What is being asked - The line with "Click the Record Delay input field" marks the first line to copy, and the line with "The image size is (738, 404)." marks the last. Transcribe that stretch of the data below exactly, without pictures.
= Beginning of Section =
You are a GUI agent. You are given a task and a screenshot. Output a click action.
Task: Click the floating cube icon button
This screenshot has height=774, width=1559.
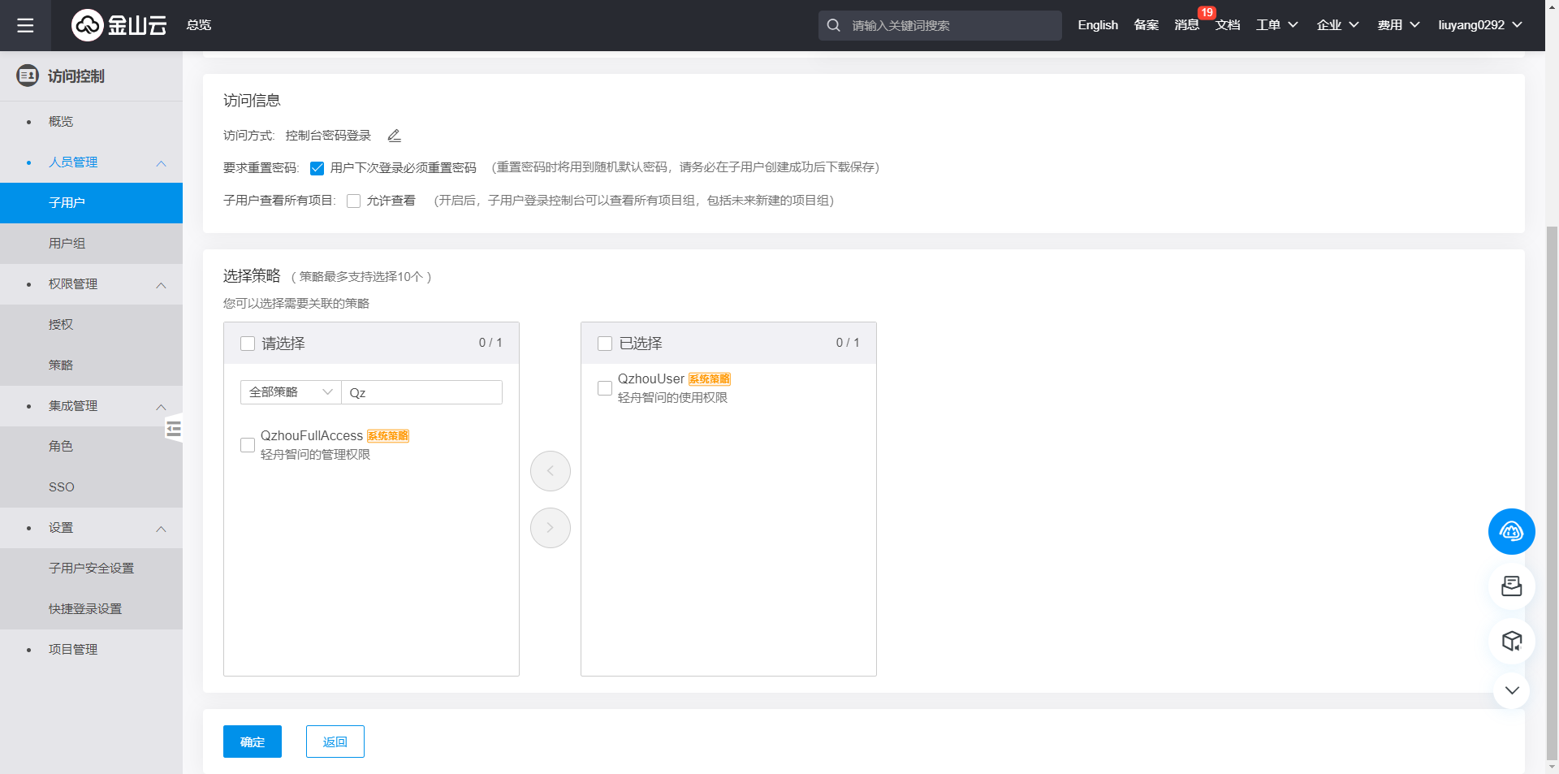pyautogui.click(x=1511, y=642)
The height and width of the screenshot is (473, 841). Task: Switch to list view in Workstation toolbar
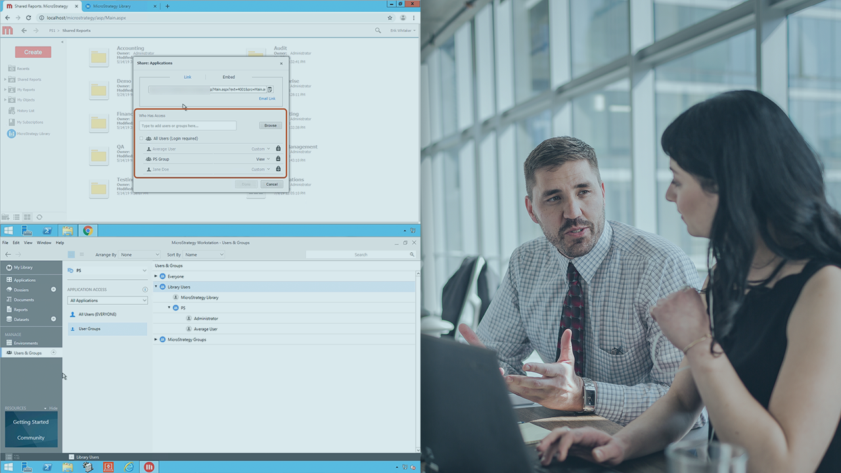point(82,254)
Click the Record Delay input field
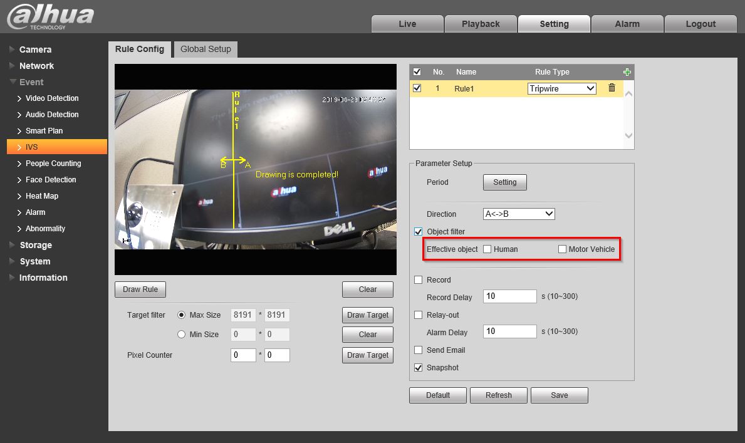 509,296
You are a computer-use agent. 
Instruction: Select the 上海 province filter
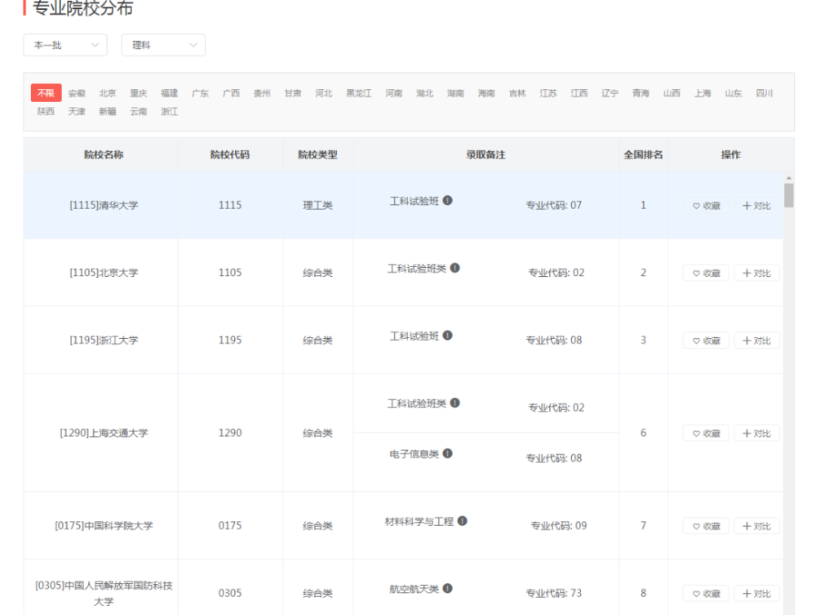702,92
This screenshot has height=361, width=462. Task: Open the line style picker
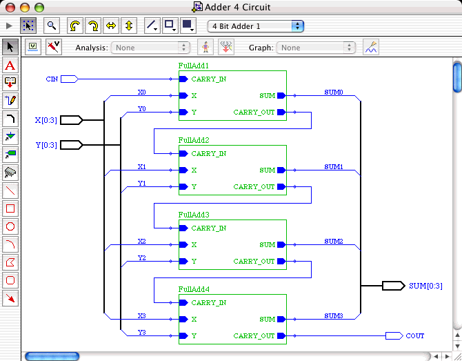[x=153, y=26]
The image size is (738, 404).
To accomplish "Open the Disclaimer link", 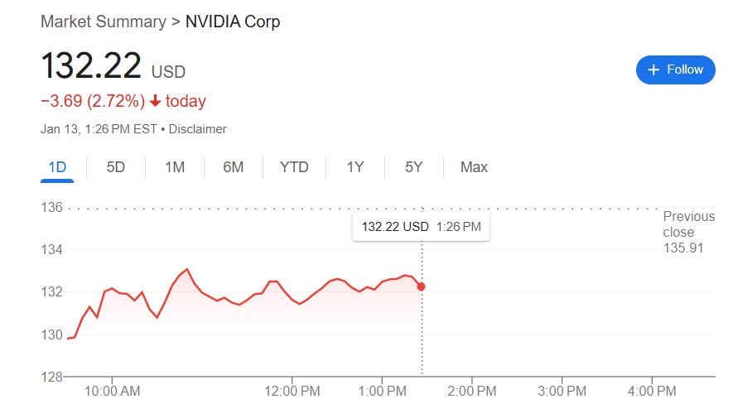I will (198, 129).
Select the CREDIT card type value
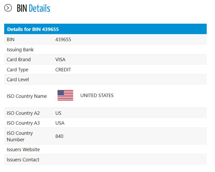 63,70
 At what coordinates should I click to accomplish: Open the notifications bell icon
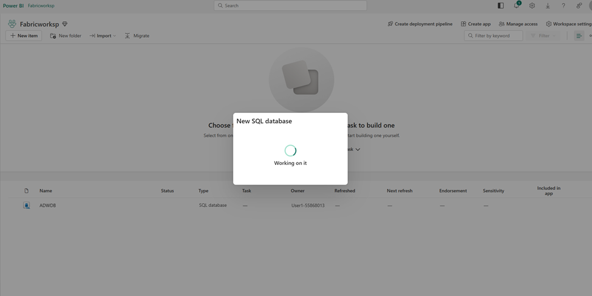[516, 5]
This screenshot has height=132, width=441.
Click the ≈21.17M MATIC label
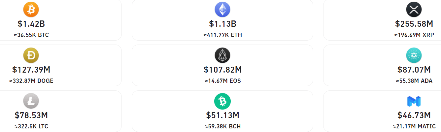(414, 126)
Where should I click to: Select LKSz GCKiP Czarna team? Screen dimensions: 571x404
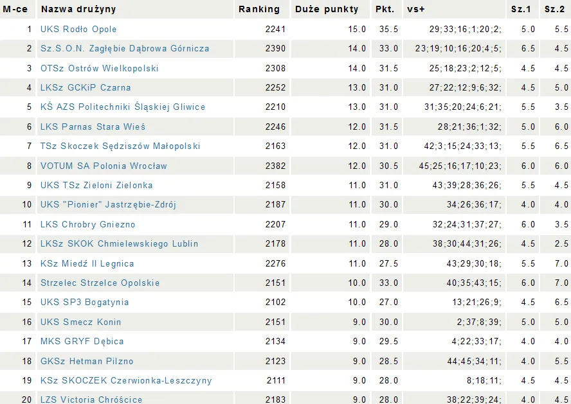click(x=85, y=87)
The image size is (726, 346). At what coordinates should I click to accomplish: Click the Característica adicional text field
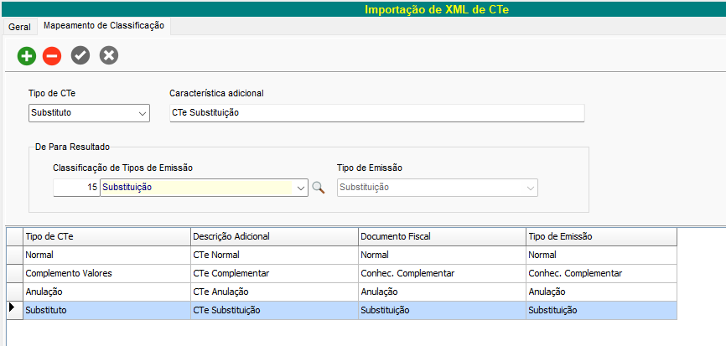point(376,113)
= End of Section =
Exercise response -
Click the Record Delay input field
 509,296
You are a computer-use agent. 
Instruction: Select the 上海 province filter
702,92
This screenshot has height=361, width=462. Task: Open the line style picker
[x=153, y=26]
The image size is (738, 404).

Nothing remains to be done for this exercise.